Craft beer makers are seeking a federal tax cut that would halve what most of the 2,300 or so brew pubs and small breweries in the U.S. pay the government for each barrel they produce, according to a New York Times article published yesterday:
“Small breweries, producing fewer than two million barrels a year, pay $7 on their first 60,000 barrels. For every 31-gallon barrel above 60,000, they pay $18. Only about 100 craft breweries in the United States produce more than 15,000 barrels a year. About 95 percent of craft breweries and brew pubs produce less than that. Bigger brewers, like Anheuser-Busch InBev (BUD), which produced 98.5 million barrels in 2011, pay $18 for every barrel.
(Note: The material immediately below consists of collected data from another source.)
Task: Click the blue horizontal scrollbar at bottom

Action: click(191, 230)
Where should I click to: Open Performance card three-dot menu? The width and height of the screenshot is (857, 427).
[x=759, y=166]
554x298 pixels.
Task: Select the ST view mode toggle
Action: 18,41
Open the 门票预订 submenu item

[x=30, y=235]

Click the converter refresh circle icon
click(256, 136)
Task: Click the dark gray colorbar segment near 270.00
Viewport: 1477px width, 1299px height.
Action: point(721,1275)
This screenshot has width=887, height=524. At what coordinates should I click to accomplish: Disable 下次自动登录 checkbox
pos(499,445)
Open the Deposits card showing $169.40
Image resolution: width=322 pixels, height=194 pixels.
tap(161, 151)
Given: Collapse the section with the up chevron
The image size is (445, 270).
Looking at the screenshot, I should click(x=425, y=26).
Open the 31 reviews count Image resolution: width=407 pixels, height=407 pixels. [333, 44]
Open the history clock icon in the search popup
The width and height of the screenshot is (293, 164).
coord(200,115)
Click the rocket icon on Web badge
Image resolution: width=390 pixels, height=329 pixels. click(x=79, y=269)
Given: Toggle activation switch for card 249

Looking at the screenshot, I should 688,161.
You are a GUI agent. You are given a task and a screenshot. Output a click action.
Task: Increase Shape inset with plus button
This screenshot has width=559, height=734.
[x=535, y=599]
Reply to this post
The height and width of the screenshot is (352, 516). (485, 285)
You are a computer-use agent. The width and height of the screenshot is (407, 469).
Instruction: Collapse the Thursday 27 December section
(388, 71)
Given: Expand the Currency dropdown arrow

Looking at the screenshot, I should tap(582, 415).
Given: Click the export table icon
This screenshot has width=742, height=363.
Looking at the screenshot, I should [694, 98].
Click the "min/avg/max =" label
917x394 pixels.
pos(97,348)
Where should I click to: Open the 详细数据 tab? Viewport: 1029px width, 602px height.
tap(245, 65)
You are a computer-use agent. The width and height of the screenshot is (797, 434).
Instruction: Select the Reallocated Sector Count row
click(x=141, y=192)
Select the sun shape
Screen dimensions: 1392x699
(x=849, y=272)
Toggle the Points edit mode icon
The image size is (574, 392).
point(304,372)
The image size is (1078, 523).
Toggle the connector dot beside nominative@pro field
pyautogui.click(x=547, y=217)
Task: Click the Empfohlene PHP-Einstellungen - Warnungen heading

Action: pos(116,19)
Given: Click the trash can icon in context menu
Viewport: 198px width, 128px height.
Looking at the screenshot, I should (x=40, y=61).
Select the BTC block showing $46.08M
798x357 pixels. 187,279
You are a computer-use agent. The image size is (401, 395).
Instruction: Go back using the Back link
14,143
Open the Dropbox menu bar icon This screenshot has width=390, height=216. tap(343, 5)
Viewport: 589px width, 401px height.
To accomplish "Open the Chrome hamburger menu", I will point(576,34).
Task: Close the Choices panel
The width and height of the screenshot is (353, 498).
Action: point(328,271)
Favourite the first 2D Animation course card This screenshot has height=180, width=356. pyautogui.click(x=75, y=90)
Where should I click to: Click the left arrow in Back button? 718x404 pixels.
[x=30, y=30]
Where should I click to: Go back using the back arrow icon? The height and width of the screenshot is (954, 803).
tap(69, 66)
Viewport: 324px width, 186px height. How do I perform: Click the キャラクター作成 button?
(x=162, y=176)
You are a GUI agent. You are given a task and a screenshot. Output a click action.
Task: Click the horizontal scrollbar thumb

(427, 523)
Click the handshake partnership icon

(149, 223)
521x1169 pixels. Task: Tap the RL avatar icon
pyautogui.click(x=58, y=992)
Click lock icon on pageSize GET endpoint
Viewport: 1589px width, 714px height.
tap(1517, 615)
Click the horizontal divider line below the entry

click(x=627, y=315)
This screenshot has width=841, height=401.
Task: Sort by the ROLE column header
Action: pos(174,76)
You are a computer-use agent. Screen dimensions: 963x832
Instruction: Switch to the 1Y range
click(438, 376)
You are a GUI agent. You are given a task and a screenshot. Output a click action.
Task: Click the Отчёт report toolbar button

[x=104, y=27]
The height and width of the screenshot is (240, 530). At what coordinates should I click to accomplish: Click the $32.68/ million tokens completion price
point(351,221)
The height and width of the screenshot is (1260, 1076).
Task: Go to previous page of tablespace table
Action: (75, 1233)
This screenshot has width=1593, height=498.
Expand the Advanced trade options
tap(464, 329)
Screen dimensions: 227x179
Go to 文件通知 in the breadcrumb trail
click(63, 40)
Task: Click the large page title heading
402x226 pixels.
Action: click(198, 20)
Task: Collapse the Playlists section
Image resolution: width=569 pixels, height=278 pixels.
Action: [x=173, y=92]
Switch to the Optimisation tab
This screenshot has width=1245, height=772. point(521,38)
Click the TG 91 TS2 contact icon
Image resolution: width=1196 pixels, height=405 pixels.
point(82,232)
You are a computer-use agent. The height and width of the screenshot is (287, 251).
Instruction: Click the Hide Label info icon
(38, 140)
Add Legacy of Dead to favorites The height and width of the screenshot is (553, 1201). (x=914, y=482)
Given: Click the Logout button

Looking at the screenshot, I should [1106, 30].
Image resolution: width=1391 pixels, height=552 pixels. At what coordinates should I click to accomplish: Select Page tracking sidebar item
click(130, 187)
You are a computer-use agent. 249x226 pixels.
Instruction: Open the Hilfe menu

“The Small BREW Act would reduce the tax on the first 60,000 barrels to $3.50. For every barrel beyond 60,000 but before two million, the tax would be $16. After two million, breweries would pay the full $18 tax. Any brewery that produces fewer than six million barrels a year—which includes the bigger craft players, like the Boston Beer Company (SAM), maker of Samuel Adams, which turned out 2.7 million barrels last year—would be eligible for the tax reduction.”
Well, who doesn’t want to pay less in taxes, particularly in these times when federal spending cuts are taking a big bite out of some small businesses’ bottom lines? Indeed, large breweries are also seeking lower taxes. Nor does the Small BREW Act lack for opponents. As the Hill reported this week, others in the fermented-beverage business don’t think the time is right for a tax cut, including a lobbying group backed by Anheuser-Busch InBev and MillerCoors, which plans to oppose the small brewers and instead pursue a bill that would lower taxes for all beer makers.
Of course, there’s a difference between small brewers and most other businesses, including their larger competitors: Craft beer is almost universally loved, not just in bars across America, but also by investors and in the halls of Congress, where 116 representatives belong to the House Small Brewers Caucus.